Chicken & Olive Meatballs in Consommé
Prep time: 
Cook time: 
Total time: 
Serves: 4
Any left-over meatballs would be wonderful on a sandwich with garlic aioli, arugula, and tomato jam.
  • 8 c. Chicken Stock, preferably homemade
  • 1 Carrot, roughly chopped
  • 1 stalk Celery, roughly chopped
  • 1 medium Onion, roughly chopped
  • Handful Fresh Parsley
  • 2 Bay Leaves
  • 8 Whole Black Peppercorns
  • Pinch Red Pepper Flakes
  • 1lb. Ground Chicken, divided
  • 2 Eggs, separated
  • ½ c. Breadcrumbs
  • ½ c. Milk
  • ¼ c. Grated Parmesan
  • ¼ c. Kalamata Olives, chopped
  • 1 medium Shallot, minced
  • 2 Tbsp. Parsley, chopped
  • Zest of 1 Lemon
  • ¼ tsp. Salt
  • ½ tsp. Coarse Ground Black Pepper
  • 4 leaves Swiss Chard, center stalk removed and thinly sliced
  • additional Parmesan, for sprinkling
  1. In a large pot, bring chicken stock to boil along with roughly chopped carrot, celery, onion, handful of parsley, bay leaf, whole peppercorns, and red pepper flakes. Add a quarter of the ground chicken and the egg whites and simmer 45 minutes to one hour, until the consommé is flavorful and clear.
  2. Preheat oven to 425º. Line a baking sheet with parchment paper.
  3. In a small bowl, soak breadcrumbs in milk until soft.
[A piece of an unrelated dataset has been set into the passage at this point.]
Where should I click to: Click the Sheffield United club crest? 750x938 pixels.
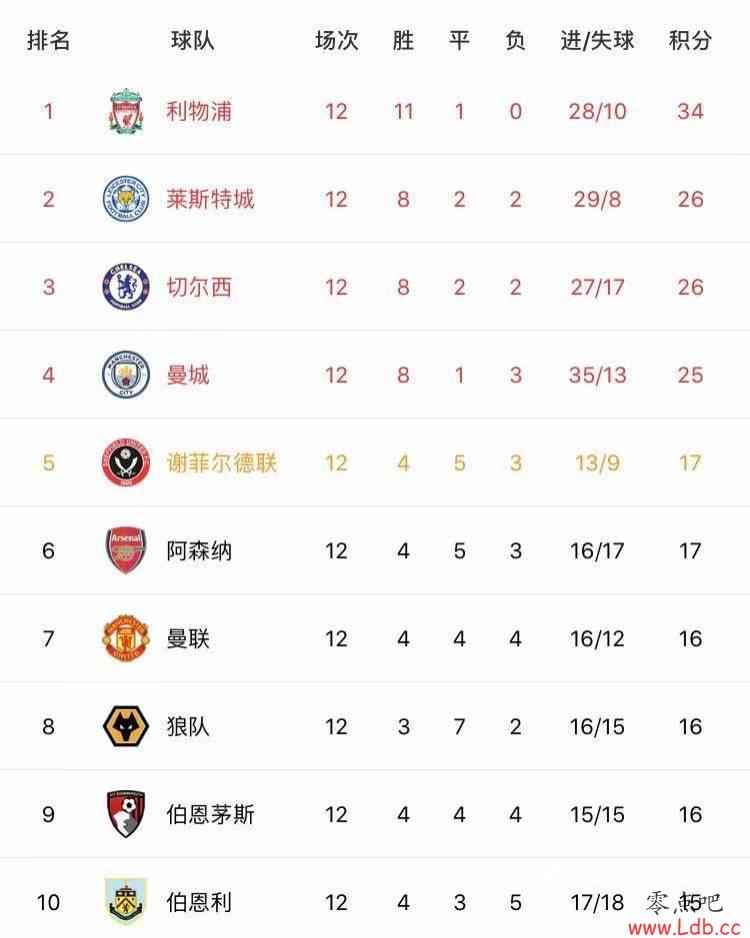(x=126, y=463)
Squeeze breadcrumbs, discard the milk.
  4. In a medium bowl, combine remaining ground chicken, breadcrumbs, egg yolks, ¼ c. grated parmesan, olives, shallot, chopped parsley, lemon zest, salt, and pepper. Mix well and roll into small meatballs, 1 inch or smaller.
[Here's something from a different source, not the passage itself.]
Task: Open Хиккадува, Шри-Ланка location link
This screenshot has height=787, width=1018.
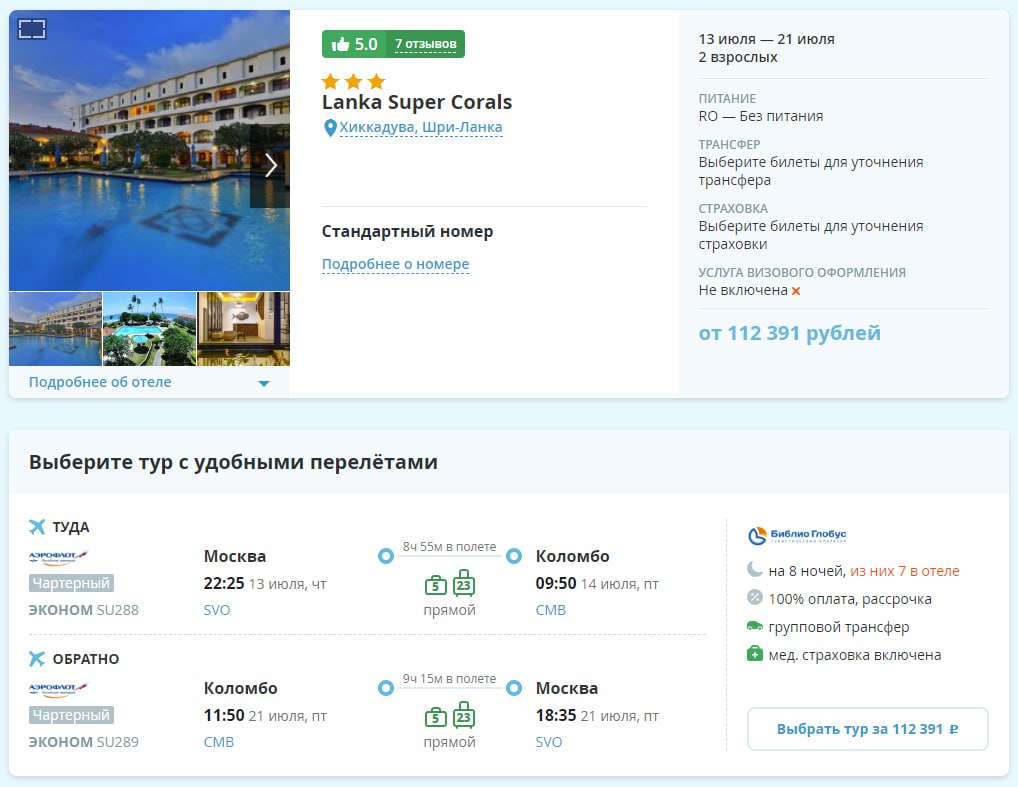Action: tap(420, 128)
  5. Place meatballs on parchment-lined baking sheet and drizzle with a little olive oil, if desired (this will give them nicer color). Bake 15-20 minute, depending on their size.
  6. While the meatballs bake, strain the consommé and discard solids. Reheat and season as needed.
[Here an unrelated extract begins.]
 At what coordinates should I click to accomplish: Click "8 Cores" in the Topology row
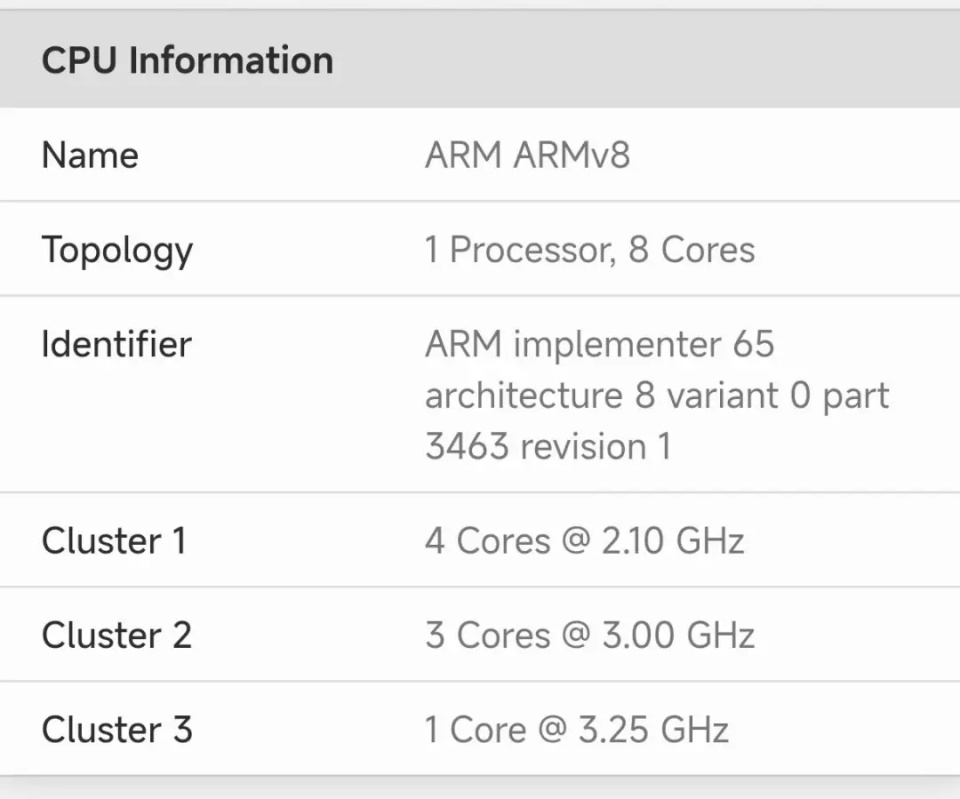tap(691, 250)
  7. Divide meatballs between warm soup bowls, place a handful of sliced chard in the center of each bowl, and ladle consommé over the top. Garnish with additional grated parmesan, if desired.
For the best flavor, I encourage you to use a homemade chicken stock. If using canned, be sure it has a clean, pure taste, and is low in sodium. The consommé will reduce in volume and starting with a highly seasoned commercial stock will result in a consommé that is far too salty.